Research Highlights

Inkless pen to protect secret documents

doi:10.1038/nindia.2018.115 Published online 31 August 2018

(Left panel) convex lense printing under sunlight on cellulose filter paper coated with fluorescent material; (right panel) corresponding printed images under ambient light and UV light.

© Panda, T. et al.

Researchers have prepared a light-emitting organic material that can be used to print patterns, write documents and even encode secret codes on a filter paper using just sunlight1. Sunlight can also erase the printing and writing, visible only under ultraviolet light.

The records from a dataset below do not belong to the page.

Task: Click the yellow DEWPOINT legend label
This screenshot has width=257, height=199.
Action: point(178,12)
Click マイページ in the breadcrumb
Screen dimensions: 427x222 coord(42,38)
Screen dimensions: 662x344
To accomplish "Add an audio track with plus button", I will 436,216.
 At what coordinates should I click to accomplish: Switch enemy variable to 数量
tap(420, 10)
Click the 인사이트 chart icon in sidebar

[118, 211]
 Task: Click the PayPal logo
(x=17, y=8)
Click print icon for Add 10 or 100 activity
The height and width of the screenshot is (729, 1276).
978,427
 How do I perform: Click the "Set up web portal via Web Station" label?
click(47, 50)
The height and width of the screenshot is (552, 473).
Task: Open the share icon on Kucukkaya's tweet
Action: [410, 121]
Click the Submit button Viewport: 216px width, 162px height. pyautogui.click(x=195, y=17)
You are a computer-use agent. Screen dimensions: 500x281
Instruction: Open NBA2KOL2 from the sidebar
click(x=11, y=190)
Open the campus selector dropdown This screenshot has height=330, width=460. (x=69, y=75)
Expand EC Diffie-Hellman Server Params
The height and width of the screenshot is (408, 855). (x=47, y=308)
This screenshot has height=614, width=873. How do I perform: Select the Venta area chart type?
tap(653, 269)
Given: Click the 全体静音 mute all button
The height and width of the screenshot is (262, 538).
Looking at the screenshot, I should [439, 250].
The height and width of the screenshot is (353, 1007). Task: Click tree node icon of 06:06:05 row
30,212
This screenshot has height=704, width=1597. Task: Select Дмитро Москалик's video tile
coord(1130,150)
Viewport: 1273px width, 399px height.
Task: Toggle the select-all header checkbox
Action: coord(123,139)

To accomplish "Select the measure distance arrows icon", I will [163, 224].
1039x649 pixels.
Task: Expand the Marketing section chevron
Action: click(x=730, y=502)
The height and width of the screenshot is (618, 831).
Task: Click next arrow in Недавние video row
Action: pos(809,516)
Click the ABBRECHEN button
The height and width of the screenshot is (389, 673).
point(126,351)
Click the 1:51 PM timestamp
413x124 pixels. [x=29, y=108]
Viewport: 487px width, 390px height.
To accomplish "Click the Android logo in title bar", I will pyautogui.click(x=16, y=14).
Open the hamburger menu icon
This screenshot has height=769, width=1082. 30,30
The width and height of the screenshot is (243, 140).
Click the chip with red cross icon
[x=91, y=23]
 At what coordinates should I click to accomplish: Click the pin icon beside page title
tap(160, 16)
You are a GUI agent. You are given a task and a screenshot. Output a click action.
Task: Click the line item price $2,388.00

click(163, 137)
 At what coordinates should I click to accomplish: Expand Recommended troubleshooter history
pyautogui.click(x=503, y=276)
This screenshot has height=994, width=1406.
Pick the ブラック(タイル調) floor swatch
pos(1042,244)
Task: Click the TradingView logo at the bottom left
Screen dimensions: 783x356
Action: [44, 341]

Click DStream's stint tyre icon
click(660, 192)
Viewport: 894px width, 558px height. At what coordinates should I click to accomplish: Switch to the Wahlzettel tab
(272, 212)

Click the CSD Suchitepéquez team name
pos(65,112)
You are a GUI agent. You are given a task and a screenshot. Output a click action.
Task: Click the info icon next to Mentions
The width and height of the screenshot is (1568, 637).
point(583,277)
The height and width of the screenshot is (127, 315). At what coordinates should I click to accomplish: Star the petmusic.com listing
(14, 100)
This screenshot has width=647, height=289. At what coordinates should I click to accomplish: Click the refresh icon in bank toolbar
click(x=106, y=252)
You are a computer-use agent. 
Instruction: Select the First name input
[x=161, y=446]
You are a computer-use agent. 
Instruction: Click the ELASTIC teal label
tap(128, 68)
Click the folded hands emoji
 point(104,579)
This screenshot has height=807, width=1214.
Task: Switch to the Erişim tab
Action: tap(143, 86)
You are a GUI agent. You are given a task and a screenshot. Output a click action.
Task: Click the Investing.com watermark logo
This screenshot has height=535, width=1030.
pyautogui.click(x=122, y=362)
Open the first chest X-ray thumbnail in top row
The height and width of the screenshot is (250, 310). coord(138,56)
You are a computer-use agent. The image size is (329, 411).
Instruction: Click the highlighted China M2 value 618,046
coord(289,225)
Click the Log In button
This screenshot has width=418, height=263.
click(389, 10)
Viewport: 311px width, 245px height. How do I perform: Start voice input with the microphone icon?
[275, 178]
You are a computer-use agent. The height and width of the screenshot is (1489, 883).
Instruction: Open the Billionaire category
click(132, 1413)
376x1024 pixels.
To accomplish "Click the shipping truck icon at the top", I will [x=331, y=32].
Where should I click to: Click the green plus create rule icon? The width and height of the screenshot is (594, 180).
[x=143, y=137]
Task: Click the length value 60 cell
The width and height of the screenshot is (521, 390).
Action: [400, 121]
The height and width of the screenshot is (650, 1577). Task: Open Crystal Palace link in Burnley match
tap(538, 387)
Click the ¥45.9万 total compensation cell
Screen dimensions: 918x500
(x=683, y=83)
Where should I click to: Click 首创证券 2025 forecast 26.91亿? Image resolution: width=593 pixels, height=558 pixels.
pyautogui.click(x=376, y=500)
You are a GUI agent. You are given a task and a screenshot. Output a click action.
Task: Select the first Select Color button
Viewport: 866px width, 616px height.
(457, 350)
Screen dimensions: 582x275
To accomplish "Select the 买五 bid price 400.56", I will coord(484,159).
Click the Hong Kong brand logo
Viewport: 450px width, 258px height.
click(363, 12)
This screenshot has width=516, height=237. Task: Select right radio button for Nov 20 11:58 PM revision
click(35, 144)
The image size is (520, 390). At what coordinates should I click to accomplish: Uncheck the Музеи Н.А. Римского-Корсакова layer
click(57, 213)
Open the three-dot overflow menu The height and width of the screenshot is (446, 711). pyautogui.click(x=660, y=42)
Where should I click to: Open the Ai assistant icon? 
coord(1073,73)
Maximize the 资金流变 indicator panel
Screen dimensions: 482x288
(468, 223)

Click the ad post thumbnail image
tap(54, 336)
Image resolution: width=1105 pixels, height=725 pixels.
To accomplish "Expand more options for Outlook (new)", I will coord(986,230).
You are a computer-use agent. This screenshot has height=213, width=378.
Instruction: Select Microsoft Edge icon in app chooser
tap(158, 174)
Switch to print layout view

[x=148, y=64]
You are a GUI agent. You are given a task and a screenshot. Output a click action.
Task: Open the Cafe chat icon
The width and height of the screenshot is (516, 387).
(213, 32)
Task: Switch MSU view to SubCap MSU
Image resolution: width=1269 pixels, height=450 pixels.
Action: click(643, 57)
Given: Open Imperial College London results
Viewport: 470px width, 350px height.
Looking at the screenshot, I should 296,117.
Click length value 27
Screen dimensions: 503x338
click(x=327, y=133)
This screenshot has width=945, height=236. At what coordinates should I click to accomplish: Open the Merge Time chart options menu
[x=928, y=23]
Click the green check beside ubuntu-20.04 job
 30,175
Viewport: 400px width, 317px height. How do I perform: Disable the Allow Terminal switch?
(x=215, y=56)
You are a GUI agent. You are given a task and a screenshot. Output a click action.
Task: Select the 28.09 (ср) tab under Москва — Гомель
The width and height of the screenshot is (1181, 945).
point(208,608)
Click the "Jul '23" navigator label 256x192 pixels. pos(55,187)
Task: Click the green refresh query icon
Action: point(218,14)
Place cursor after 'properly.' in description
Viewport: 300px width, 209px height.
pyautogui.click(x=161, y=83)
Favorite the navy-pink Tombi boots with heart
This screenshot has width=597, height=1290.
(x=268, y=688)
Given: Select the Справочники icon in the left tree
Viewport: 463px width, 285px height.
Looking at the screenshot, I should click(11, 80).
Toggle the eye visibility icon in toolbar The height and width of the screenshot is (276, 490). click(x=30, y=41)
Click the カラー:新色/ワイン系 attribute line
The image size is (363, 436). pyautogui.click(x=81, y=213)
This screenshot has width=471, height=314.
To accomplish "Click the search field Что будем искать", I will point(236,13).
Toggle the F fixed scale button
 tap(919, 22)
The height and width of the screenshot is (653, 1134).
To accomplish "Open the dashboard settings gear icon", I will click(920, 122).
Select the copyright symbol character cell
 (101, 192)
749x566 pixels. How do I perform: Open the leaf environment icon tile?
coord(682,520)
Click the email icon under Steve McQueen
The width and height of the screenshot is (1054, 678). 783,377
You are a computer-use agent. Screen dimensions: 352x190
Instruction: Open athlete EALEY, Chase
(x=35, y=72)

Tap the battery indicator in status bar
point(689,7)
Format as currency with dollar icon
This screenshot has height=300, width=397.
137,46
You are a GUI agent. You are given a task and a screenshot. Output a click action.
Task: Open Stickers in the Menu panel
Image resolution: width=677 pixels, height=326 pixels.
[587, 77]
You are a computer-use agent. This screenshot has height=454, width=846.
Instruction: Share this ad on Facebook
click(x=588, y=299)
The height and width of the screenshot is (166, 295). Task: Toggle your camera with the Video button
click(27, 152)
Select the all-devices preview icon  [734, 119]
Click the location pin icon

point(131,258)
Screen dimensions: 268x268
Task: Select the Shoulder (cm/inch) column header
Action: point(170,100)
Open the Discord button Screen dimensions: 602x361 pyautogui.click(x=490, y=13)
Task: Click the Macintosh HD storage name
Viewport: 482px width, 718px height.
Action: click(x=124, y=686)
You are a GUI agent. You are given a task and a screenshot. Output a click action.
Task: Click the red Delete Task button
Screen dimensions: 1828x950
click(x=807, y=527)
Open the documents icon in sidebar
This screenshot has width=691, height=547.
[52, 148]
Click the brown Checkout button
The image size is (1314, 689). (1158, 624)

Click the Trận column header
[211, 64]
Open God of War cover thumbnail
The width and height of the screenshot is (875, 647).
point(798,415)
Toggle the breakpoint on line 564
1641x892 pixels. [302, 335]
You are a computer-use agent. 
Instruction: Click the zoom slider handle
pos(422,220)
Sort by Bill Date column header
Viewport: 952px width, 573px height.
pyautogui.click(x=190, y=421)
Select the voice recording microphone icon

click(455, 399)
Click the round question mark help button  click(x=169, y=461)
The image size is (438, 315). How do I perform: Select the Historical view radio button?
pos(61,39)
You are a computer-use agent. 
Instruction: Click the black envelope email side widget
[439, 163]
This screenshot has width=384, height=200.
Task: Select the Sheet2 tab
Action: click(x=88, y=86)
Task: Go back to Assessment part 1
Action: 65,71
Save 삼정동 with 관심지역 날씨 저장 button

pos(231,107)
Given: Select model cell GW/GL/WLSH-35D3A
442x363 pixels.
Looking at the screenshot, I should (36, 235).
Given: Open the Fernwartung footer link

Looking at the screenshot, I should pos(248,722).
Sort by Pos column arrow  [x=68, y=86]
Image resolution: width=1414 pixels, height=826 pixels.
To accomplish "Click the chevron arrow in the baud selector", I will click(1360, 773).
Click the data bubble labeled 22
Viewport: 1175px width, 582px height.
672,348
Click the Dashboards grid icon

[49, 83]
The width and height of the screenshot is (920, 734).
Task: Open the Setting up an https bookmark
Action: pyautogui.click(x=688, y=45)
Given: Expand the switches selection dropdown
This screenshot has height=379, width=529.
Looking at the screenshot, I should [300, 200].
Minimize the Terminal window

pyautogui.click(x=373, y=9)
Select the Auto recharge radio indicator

Plant-derived paper is widely used for conventional writing and printing. This generates solid waste and destroys forests, a natural reservoir that absorbs greenhouse gases, known to contribute to global warming.

Scientists from CSIR-National Institute for Interdisciplinary Science & Technology (NIIST) in Thiruvananthapuram, University of Calcutta in Kolkata, India, and New York University Abu Dhabi in United Arab Emirates synthesised the light-emitting material in a one-step process using organic solvent dimethyl sulfoxide.   

The researchers, led by Manas Panda, then printed complex designs on a filter paper using a stencil under sunlight. Exposure to sunlight also erased the designs, rendering them invisible to the naked eye. The colour of the printed designs changed from green to orange-red, making them visible only under ultraviolet light.

Using the same process, they also printed flowers, alphabets and secret codes on the filter paper. Since documents can be printed and written using sunlight and gentle heat, it is possible to develop a hot air blow pen with a micrometre-sized circular tip in which hot air acts as ink.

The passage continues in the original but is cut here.